Oil Investor Zukerman Pleads Guilty in Tax Evasion Case

(Bloomberg) Oil-industry investor Morris Zukerman faces more than seven years in prison after pleading guilty to federal charges of evading more than $40 million in taxes.

Zukerman’s plea comes just a month after prosecutors accused the 72-year-old of aggressively seeking to evade taxes beginning in 2007, falsely claiming millions of dollars in deductions and providing false information for IRS audits. He admitted to failing to report $28 million in profits from the sale of an oil company and repeatedly lying to his accountants—in one instance creating backdated documents to support his claim.
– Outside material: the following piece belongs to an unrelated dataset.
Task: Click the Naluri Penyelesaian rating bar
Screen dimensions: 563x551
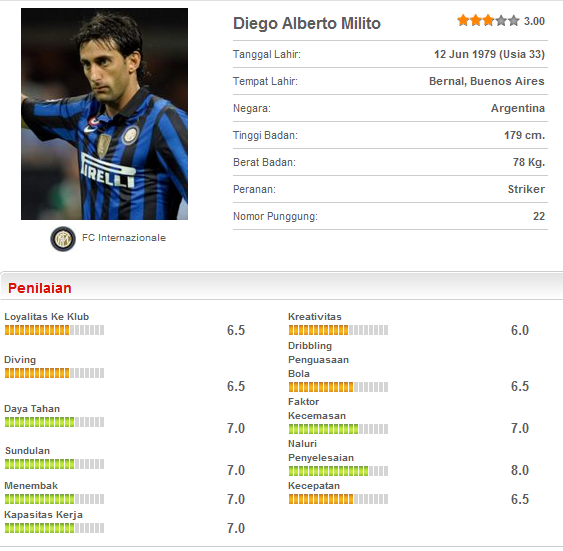Action: [338, 471]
“These statements to the court mark the start of the difficult and painful process of accepting responsibility for and redressing what I recognize as serious criminal wrongdoing,” Zukerman told a judge in Manhattan federal court, pausing several times to compose himself. He said his guilty plea “gives me an opportunity to repair some of the damage my actions have caused my family, my government, and the many friends, colleagues and business associates.”

Amended Returns
Zukerman plans to file “at least 80 amended tax returns” before his Dec. 5 sentencing date, his lawyer, James Bruton, told the judge in a conference at the bench, adding, “So when you see him next you will see a clean slate.”

“The tax lawyers are working feverishly,” Bruton said. In addition to his guilty plea, Zukerman agreed to pay $37 million to the IRS in unpaid taxes.
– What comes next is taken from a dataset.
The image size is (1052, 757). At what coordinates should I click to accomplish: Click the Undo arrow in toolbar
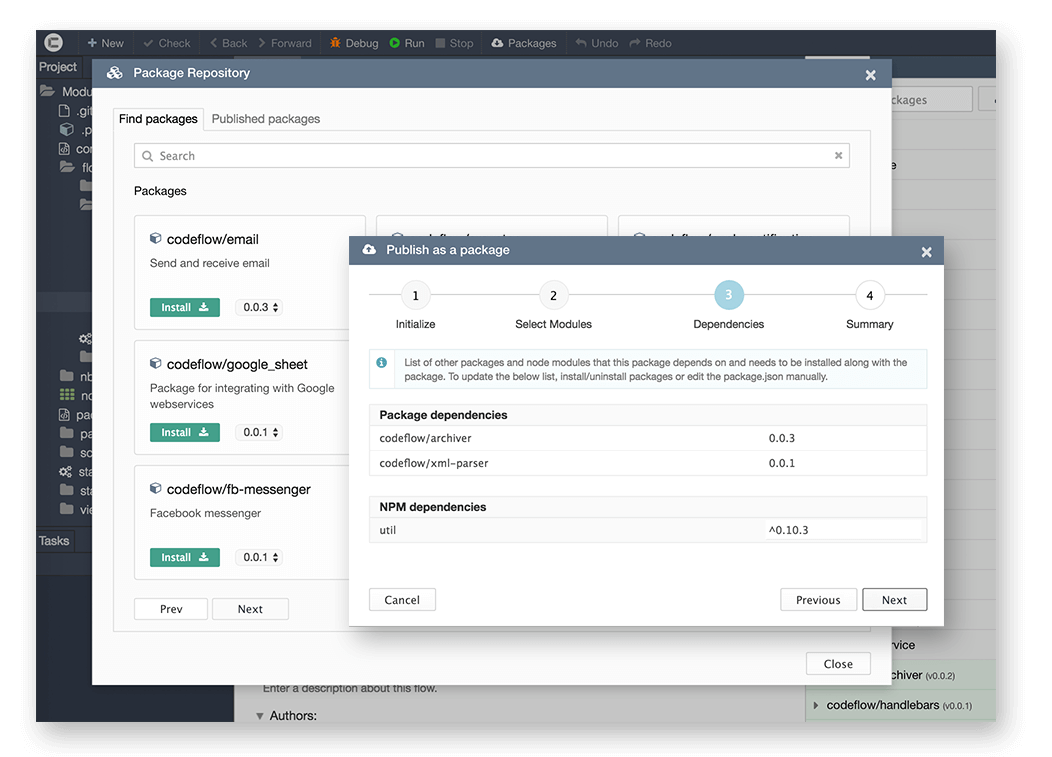click(581, 43)
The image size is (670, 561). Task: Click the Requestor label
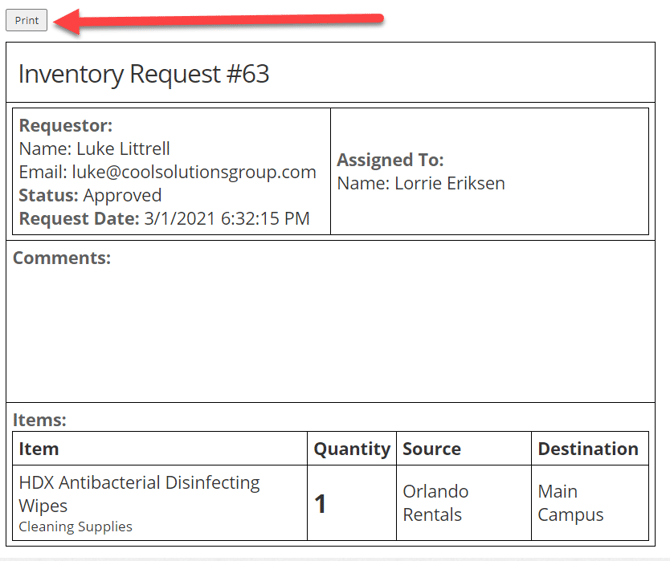[x=65, y=126]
Zukerman declined to comment after the hearing, but Bruton said his client is “doing everything he can to do the right thing.”

Zukerman spent 16 years at Morgan Stanley, at one point overseeing its energy practice. He started his own investment firm in the late 1980s, M. E. Zukerman & Co., and his firm’s partners have included ConocoPhillips, Exxon Mobil Corp. and Kinder Morgan Inc. He endowed a Harvard sociology professorship and collected dozens of expensive paintings, including works loaned to the Metropolitan Museum of Art.

Artwork Scheme
The indictment alleged that Zukerman shipped paintings to addresses in Delaware and New Jersey to evade New York state sales tax on artwork that immediately went to his Park Avenue duplex in Manhattan. He didn’t plead guilty to that charge but will pay restitution to New York state of $4.6 million.

Zukerman also took a charitable deduction for money he claimed was donated to a local conservation group in Maine to acquire land on Black Island, when in reality he had simply bought the land himself, according to his guilty plea.

He pleaded guilty to one count of tax evasion and another count of impeding the Internal Revenue Service.

The case is U.S. v. Zukerman, 16-cr-00194, U.S. District Court, Southern District of New York (Manhattan).